Suite de l'interview de Sébastien Rabuel
L’intermodalité peut-elle contribuer à améliorer le cadre de vie en ville ?
Oui, principalement grâce au potentiel de redistribution de l’espace public au profit des voies cyclables, des couloirs bus ou des espaces verts. Selon la dernière Enquête Ménage Déplacements menée à Lyon, l’intermodalité représente 2 à 3% des déplacements. Cela parait faible mais en valeur absolue cela représente un nombre non négligeable de voitures en moins en ville (circulation et stationnement). De plus, contrairement aux idées reçues, les usagers du train habitent relativement près des gares ce qui donne des opportunités fortes d’usage de la marche ou du vélo pour aller prendre son train. Ainsi, près des transports collectifs, l’aménagement d’espaces sécurisés pour les vélos et les piétons pourrait être plus utile que la construction d’un parking, par exemple.
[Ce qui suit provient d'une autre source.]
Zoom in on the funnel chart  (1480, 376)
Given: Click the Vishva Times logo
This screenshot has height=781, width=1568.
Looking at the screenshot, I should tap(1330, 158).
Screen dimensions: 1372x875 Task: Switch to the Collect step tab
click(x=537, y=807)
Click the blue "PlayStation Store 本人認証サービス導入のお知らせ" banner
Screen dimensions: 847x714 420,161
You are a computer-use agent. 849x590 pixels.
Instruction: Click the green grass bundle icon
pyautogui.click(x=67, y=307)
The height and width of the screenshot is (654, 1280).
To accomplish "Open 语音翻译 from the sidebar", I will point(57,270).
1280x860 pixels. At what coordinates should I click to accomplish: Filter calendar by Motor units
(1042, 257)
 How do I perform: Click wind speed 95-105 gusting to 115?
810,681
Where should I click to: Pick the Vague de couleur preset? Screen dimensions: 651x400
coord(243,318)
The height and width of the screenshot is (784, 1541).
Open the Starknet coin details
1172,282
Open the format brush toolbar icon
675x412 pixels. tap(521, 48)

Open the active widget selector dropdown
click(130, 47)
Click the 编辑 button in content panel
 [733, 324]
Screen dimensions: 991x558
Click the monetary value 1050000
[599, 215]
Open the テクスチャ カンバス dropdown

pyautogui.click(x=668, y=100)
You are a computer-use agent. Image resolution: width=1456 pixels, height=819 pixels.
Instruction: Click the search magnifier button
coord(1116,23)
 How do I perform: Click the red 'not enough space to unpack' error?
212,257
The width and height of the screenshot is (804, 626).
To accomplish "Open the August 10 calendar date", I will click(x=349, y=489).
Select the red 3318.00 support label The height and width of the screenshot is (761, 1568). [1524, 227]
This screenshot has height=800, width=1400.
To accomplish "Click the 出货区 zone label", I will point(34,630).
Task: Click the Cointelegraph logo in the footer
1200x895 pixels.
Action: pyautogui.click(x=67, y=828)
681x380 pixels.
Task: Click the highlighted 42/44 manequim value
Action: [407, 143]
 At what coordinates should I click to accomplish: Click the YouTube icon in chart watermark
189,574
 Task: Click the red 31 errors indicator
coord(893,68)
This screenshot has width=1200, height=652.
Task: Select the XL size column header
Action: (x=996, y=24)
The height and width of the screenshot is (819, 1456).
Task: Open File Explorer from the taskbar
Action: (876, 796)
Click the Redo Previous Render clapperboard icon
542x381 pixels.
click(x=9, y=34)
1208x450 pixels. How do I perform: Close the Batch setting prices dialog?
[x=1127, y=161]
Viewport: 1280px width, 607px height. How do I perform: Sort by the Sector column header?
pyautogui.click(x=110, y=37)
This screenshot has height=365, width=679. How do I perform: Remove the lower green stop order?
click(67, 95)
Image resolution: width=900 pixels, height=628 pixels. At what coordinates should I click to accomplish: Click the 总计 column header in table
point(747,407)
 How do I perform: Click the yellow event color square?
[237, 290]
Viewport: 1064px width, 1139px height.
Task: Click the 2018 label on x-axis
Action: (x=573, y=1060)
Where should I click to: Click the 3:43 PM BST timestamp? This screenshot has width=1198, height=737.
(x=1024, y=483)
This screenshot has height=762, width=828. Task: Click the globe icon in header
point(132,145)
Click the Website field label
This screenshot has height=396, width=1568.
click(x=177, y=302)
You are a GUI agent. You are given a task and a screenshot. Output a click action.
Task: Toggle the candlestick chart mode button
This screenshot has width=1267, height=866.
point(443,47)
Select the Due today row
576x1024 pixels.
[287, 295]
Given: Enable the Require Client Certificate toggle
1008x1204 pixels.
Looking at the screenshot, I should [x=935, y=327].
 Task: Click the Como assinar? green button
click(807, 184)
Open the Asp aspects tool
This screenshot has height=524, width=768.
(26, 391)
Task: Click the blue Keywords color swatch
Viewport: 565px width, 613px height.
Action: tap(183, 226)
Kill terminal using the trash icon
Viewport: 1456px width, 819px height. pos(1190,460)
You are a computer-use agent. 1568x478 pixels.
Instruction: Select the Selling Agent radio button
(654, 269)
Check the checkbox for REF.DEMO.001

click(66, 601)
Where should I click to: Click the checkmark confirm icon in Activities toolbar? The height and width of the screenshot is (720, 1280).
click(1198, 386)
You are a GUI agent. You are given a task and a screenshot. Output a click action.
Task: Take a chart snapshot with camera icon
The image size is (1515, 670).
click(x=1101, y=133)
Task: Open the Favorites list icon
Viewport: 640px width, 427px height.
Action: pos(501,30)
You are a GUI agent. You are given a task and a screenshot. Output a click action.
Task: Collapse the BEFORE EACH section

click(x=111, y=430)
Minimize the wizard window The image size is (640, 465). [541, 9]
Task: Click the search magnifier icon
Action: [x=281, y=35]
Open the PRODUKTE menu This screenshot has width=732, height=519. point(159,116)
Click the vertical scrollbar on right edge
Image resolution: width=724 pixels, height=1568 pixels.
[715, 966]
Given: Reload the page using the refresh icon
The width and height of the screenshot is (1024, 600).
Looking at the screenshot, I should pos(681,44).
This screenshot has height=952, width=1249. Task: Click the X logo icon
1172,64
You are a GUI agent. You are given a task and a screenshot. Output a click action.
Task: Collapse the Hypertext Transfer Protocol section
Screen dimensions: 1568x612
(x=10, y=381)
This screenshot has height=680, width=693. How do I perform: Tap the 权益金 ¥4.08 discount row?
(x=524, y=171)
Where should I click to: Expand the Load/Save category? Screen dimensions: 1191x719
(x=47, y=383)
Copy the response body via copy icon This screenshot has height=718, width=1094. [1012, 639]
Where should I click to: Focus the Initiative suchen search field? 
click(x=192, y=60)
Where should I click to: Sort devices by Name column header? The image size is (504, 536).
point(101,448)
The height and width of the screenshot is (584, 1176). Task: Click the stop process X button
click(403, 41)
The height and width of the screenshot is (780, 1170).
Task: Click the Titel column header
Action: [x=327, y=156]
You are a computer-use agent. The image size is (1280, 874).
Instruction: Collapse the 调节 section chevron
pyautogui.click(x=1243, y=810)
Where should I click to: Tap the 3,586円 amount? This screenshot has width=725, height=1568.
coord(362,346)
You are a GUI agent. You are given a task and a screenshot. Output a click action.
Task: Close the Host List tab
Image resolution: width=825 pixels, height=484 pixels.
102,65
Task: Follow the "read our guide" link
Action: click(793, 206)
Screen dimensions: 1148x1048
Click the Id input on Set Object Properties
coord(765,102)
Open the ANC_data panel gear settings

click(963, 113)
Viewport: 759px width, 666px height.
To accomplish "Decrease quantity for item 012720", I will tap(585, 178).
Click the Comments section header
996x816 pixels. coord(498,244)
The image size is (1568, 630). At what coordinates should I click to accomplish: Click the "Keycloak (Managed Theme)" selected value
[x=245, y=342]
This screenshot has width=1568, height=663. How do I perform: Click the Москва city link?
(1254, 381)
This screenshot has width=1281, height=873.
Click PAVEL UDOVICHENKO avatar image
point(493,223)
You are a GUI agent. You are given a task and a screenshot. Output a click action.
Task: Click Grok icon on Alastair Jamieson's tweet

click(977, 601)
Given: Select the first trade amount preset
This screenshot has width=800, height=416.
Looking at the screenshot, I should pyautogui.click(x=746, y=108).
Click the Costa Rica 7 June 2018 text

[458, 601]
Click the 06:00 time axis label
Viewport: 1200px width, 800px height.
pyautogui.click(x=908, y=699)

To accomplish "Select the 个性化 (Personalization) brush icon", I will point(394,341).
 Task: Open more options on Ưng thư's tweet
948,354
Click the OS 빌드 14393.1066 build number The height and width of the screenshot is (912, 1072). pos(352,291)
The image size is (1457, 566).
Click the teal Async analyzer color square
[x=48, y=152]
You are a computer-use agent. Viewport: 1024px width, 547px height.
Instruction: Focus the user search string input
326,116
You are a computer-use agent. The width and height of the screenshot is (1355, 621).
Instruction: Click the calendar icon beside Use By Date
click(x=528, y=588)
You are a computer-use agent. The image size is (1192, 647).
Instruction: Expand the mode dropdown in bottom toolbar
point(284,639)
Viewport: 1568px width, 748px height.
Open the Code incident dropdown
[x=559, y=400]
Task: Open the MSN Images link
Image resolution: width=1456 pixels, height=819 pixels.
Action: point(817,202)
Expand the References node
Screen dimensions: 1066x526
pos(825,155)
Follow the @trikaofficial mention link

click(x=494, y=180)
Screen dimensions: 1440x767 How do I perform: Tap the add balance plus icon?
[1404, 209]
Quelles conditions peuvent favoriser l’intermodalité ?
En France la tendance est aux grands pôles d’échange, où l’on trouve bus, tramway, métro… mais la lisibilité et le cheminement piétons ne sont pas toujours simples. Il faut trouver le meilleur fonctionnement possible pour bien orienter les usagers.
La difficulté d’un système de vélo en libre-service est de garantir la disponibilité des vélos à proximité des lieux de correspondance. Cette difficulté restreint le potentiel d’intermodalité TC + VLS. En revanche, il y a sans doute beaucoup à gagner sur l’intermodalité TC + vélo classique, grâce notamment au développement de stationnement vélo sécurisé. Le partage de la voirie doit aussi être étudié. A Paris, cela a été développé, notamment grâce au développement de la pratique du vélo auquel Vélib’ n’est pas étranger. Le système de vélo en libre-service est un élément déclencheur.